▸ Data supplied:

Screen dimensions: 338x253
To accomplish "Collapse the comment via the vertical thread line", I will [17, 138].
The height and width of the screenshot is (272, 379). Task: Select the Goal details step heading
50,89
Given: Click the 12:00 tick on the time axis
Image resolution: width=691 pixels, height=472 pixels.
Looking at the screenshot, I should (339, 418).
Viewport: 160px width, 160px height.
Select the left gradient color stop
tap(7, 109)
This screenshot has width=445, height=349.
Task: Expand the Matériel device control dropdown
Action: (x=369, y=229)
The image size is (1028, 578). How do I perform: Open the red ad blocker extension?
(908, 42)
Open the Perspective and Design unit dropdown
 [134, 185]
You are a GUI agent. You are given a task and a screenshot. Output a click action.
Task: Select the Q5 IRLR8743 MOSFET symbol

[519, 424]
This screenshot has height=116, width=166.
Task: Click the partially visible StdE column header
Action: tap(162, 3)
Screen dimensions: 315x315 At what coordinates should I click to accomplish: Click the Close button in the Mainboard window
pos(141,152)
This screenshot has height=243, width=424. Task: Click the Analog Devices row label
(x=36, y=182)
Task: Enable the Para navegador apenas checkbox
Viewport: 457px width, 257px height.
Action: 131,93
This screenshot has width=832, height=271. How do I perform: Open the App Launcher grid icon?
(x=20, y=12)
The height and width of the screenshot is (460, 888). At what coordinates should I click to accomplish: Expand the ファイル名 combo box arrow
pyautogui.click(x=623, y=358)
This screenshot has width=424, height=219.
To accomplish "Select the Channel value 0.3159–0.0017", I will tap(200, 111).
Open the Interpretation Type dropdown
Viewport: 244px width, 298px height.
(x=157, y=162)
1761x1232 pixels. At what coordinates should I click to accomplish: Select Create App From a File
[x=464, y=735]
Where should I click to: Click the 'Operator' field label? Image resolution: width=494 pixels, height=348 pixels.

▸ Exercise prompt: Reproduce the listing above word for word, starting at the line that contains "The image size" and continuing through its final line, both ends included.

▸ Task output:
The image size is (1028, 578). How do I perform: Open the red ad blocker extension?
(908, 42)
Open the Perspective and Design unit dropdown
 [134, 185]
You are a GUI agent. You are given a task and a screenshot. Output a click action.
Task: Select the Q5 IRLR8743 MOSFET symbol

[519, 424]
This screenshot has height=116, width=166.
Task: Click the partially visible StdE column header
Action: tap(162, 3)
Screen dimensions: 315x315 At what coordinates should I click to accomplish: Click the Close button in the Mainboard window
pos(141,152)
This screenshot has height=243, width=424. Task: Click the Analog Devices row label
(x=36, y=182)
Task: Enable the Para navegador apenas checkbox
Viewport: 457px width, 257px height.
Action: 131,93
This screenshot has width=832, height=271. How do I perform: Open the App Launcher grid icon?
(x=20, y=12)
The height and width of the screenshot is (460, 888). At what coordinates should I click to accomplish: Expand the ファイル名 combo box arrow
pyautogui.click(x=623, y=358)
This screenshot has width=424, height=219.
To accomplish "Select the Channel value 0.3159–0.0017", I will tap(200, 111).
Open the Interpretation Type dropdown
Viewport: 244px width, 298px height.
(x=157, y=162)
1761x1232 pixels. At what coordinates should I click to accomplish: Select Create App From a File
[x=464, y=735]
Where should I click to: Click the 'Operator' field label? Image resolution: width=494 pixels, height=348 pixels.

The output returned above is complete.